Write out the entries below in full, exactly as given.
▶
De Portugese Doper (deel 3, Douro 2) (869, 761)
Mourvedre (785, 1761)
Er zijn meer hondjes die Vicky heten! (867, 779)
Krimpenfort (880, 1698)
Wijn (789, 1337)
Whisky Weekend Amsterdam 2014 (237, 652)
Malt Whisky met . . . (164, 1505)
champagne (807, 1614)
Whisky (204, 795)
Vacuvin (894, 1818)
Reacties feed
◀
Exercise solution:
De Portugese Doper (deel 3, Douro 2) (869, 761)
Mourvedre (785, 1761)
Er zijn meer hondjes die Vicky heten! (867, 779)
Krimpenfort (880, 1698)
Wijn (789, 1337)
Whisky Weekend Amsterdam 2014 (237, 652)
Malt Whisky met . . . (164, 1505)
champagne (807, 1614)
Whisky (204, 795)
Vacuvin (894, 1818)
Reacties feed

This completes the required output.